Handschriftliche Kopie der Rede von Luoi Dua-La, heute bekannt als die Weise namens Sap, welche in der Versammlung der Zirkel der Zoraï am Tria, Fallenor 15, 3e CA 2600, gehalten wurde, sowie die Antworten des Stammes der Meister des Goo.

    Als wir uns dem Ort des Laï-le Ban [2] näherten, sanken unsere nackten Füße in die dünne Schneeschicht, die die Tempelstadt zu bedecken begann. Um uns wehten Flocken herum, streichelten unsere Masken und hafteten an unseren Haaren. Vor mir lief Len Fai-Cu, der uns den Weg zeigte. Ich starrte auf seinen Rücken, vernarbt von den vielen Stigmata eines Lebens voller Kampf und Jagd. Wie er trugen wir nur einen einfachen Lendenschurz aus geflochtenen Blättern zu diesem Anlass, trotz der Kälte, die unsere Haut biss.
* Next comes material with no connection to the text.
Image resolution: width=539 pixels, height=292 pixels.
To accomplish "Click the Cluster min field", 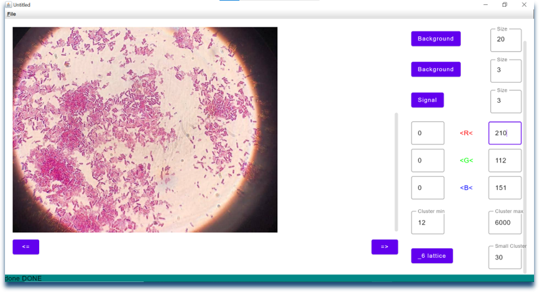I will point(428,222).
Ich denke, ich kann sagen, dass das gleiche Gefühl des Vertrauens unsere Herzen erfüllt hat, welches ich in ihm gesehen habe. Unsere Schritte führten uns zu einer gemeinsamen Hoffnung, die jede Unsicherheit zerstreute.
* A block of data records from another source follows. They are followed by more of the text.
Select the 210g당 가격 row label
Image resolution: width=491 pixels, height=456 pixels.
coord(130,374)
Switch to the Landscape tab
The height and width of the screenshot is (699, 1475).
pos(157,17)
    Als wir über die überfüllten Ebenen des Auditoriums kamen, drehten sich alle Augen zu uns und ein dumpfes Rumpeln fegte durch das Publikum. Weiter unten sahen wir eine männliche Silhouette in einem langen purpurfarbenen Gewand. Wir verstanden, dass dies der Zeremonienmeister war, als er mit einem langen Stock auf den Boden schlug und um Ruhe bat, bevor er feierlich erklärte: „Möge die Quelle unserer Unruhe auf mich zukommen!“
Als wir diese Worte hörten, gingen wir nacheinander in die Mitte des Gebäudes hinunter und setzten uns vor ihn. Ich bemerkte die Malerei, die seine Maske der Sippe schmückte. Es war ein besonders helles Blau, das mich an die kristalline Reinheit des Himmels nach einem Regenguss erinnerte.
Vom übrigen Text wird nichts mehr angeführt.